I couldn't take the Azithromycin for a month though, as I had bad palpitations the day after I'd seen the Luton Doc, so she said to not take it until my palpitations had settled for a month or she had seen an EGC. Got the ECG done at my local GP, and am awaiting cardiology appointment as it shows conduction problems. This is sometimes seen with Lyme and I am expecting it to resolve with treatment. I do get faint and breathless on exertion (and not even much exertion, climbing the stairs will do it). I showed this ECG to the Infection Doc at my local hospital but it was dismissed  as 'common in young thin women' - I'm 38, 5'5", weigh 10 st, so not that young or thin. They just have blinkers on and a total refusal to even consider chronic Lyme, so the suggestion that it could be connected to Lyme was not well received.

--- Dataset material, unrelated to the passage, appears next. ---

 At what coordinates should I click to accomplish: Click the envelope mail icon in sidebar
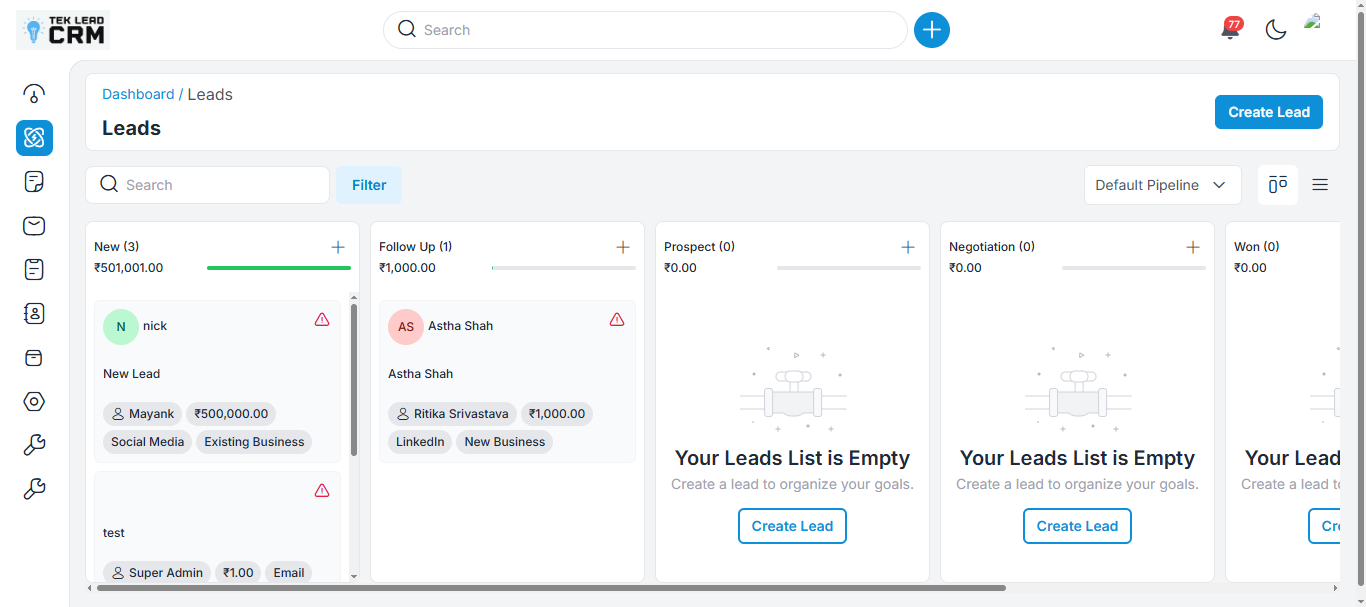point(34,226)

The Azithromycin, when I eventually started it, seemed to be the key- really helping (although there are obviously good and bad days). After 3 months treatment on this combo (and upping the amoxy to 3 g a day and artesunate to 80mg a day) I feel much better- the headaches have gone, tippy/dizziness much less, I sleep well 3/4 of the time, the random pains have lessened and I'm getting some quite good days with the legs. It still goes in 4-5 week cycles though, with 2-3 weeks quite bad, then 1-2 weeks quite good then a sudden deterioration. This is a pattern often seen with Lyme (no-one really knows why). 

Got a bit of a rash (slightly itchy, some were a bit like grazes) when I forgot my Azithromycin for a week. I've seen pictures of people having similar atypical rashes when on treatment:

Side of body

I scratched this one a bit

Shoulder


side of body

I've made an appointment in the US to see an LLMD there as my Luton Lyme Doc is unfortunately off sick, and they don't know when she can come back to work. So, off stateside in December- I'll let you know how I get on.

So, that's my Lyme mark II story. I aim to turn this blog into a website, the idea of that is so I can put up helpful things for other Lymies. I'll be writing summaries of various Lyme topics (in layman's terms but listing the scientific references), will put up templates for writing to your MP, symptom diaries, how to put things in writing for your medical records, ways to argue your case, a copy of my Lyme presentation, and my top tips for getting treatment and getting better. I'm not a Doctor, so any advice I give should be read with that understanding. I'm just a reasonably knowledgeable scientist patient.